Morphology and phonology are not much better, but if one ventures far enough from syntax, into the domain of phonetics, one immediately finds a collection of fine articles that accurately summarise the sum of linguists' related work. Not to mention other sciences like statistics, where detailed articles are easy to find. This essay will not speculate on why this is the case, but will rather point out how they are bad and suggest solutions to fix them.
The problems with syntax articles
There are, broadly, at least six huge problems in Wikipedia's syntactic coverage:
- Gaps in coverage. Minor syntactic phenomena are often not covered or only given stubs, e.g. Heavy NP shift. In some cases, such as clause chaining, no article (as of January 2017) exists at all. Lack of comprehensiveness is clearly against Wikipedia's goals to cover all notable topics.
- Eurocentrism. In many cases, articles list only English examples. Those with huge lists of examples generally have huge Indo-European lists, plus a few Finno-Ugric, Semitic or East Asian languages. Moreover, structures found in European languages are sometimes taken to be central or prototypical, while others are given short shrift.
- Articles are about languages, not language. Lists of examples should not be created solely for the sake of listing examples. Adding Chinese to Reflexive verbs is a good move, because it is an important language where long-distance 'anaphora' was identified. Adding all six major Romance languages is generally pointless.
- Lack of theoretical treatments. This is not to say that all analyses ever published in the NLLT deserve mentions. The majority do not. However, when influential analyses like Austin and Bresnan (1996) get no more than a sentence in Non-configurational language while dependency grammar gets a full section, there is a problem. In fact, it almost looks as if Timothy Osborne has gone through the majority of Wikipedia's syntax articles, adding DG analyses, while theoreticians from every other framework has ignored WP. This is a huge problem. Hengeveld's FDG account of non-verbal predication belongs on Copula (linguistics), and ditransitive verb needs Larson's account (as much as it's nonsense). This is not to denigrate DG as a framework. It is hugely influential in computational linguistics, so if a construction poses a notable challenge in the field, it - along with DG solutions - ought to be presented. But there is little need to go into detailed theoretical DG analyses in subjects where little DG work has been done (and the work that has been done is rarely cited).
- Lack of synchronic typology. How can Split ergativity not mention the Silverstein hierarchy?
- Lack of diachrony. Recurrent paths of grammaticalisation have been a central area of linguistic research since Heine and Reh.
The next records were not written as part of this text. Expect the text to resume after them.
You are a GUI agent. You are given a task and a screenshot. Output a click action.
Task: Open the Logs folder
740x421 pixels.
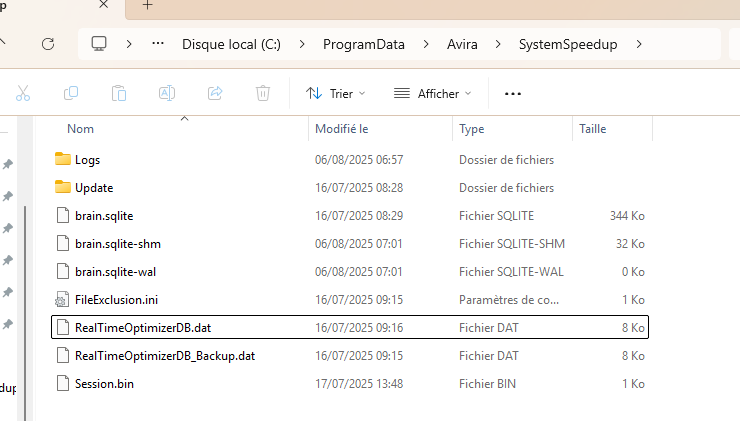pos(87,160)
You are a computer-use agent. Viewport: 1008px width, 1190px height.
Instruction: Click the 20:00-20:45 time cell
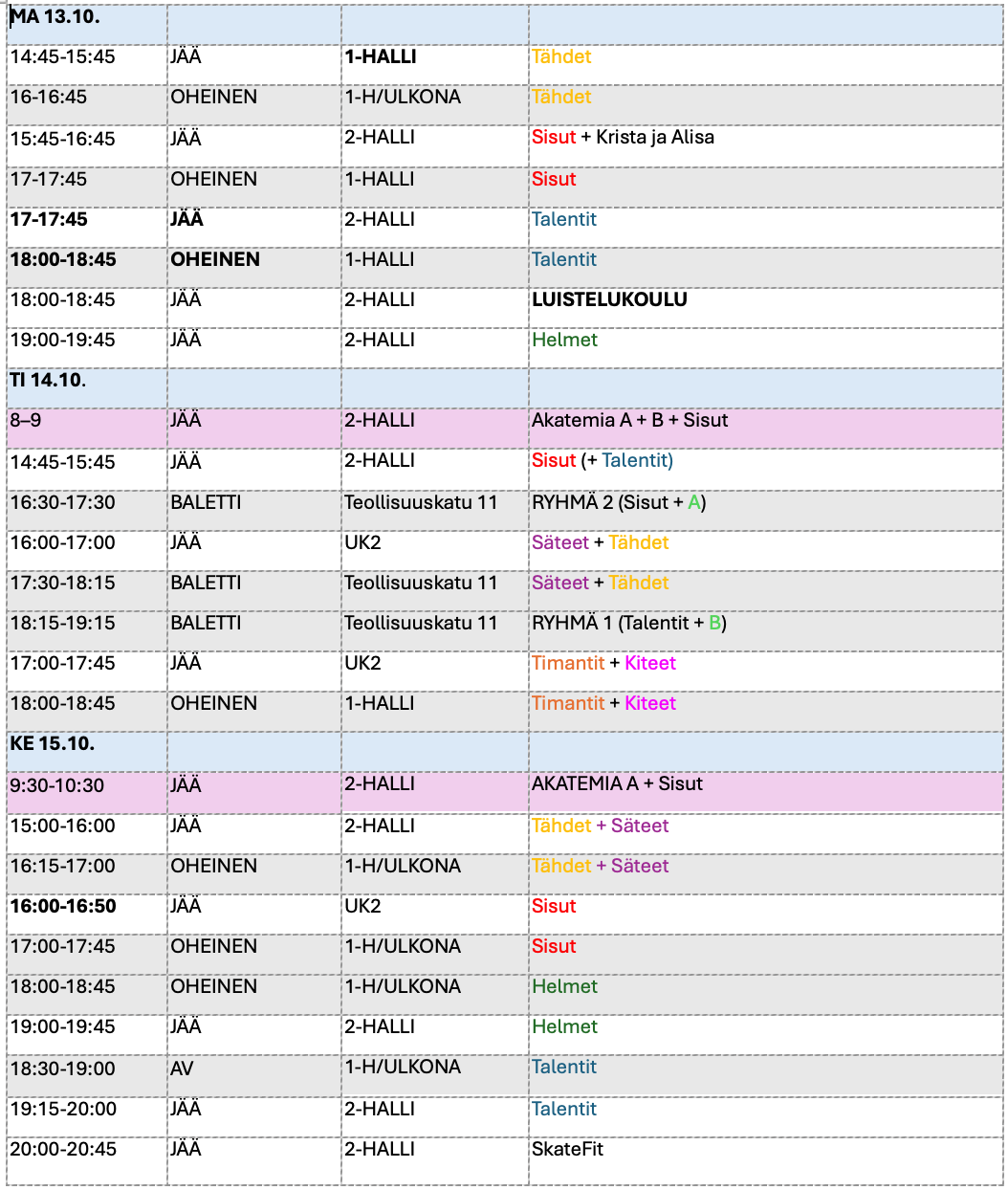tap(63, 1150)
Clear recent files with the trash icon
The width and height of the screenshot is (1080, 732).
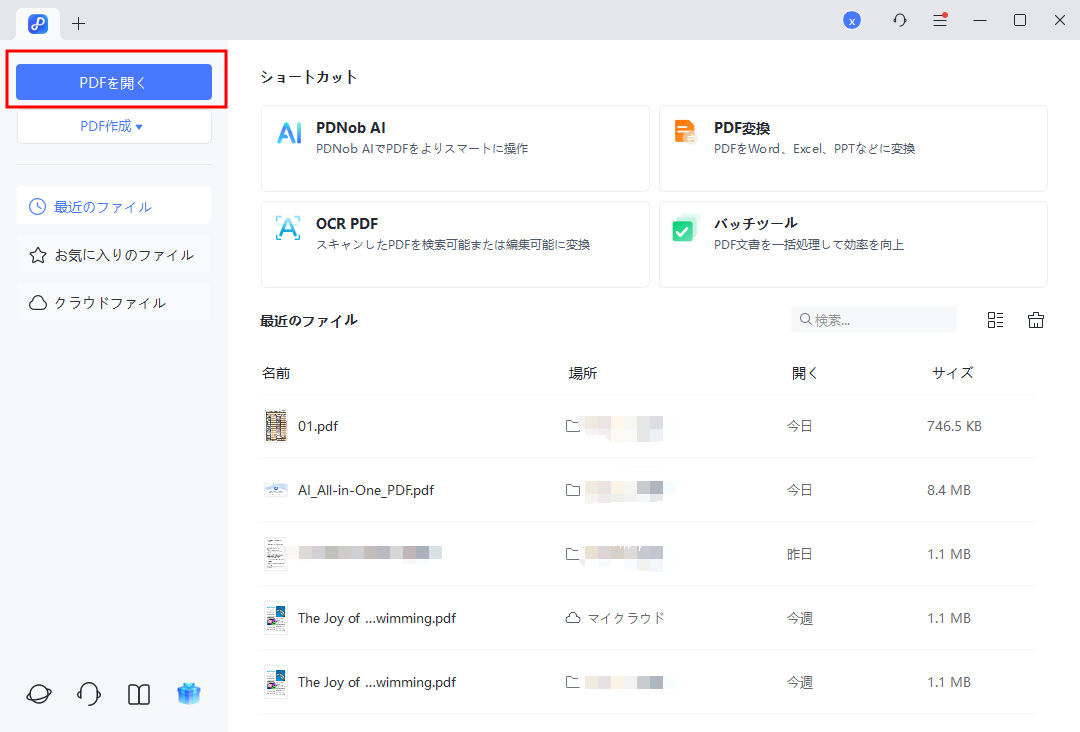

For syntax articles to exclude diachronics is totally unacceptable, and is another symptom of the 'languages, rather than language' disease prevalent in syntax articles.
- Lack of psycholinguistics. In many cases, influential work has been done on the acquisition, processing or production of syntactic constructions. These ought to be included in the article whenever possible.
If all syntax articles were properly written, probably at least half of them would have to be rewritten entirely.
Hall of shame
It must be noted that this hall of shame does not actually intend to shame articles or their contributors. The two articles listed are typical of WP's syntax coverage. They are presented only as exemplars.
At the very beginning of the article, case is defined as marking grammatical functions only. This is clearly false, as case can mark thematic roles in many languages. Quirky subject was not mentioned or even linked to.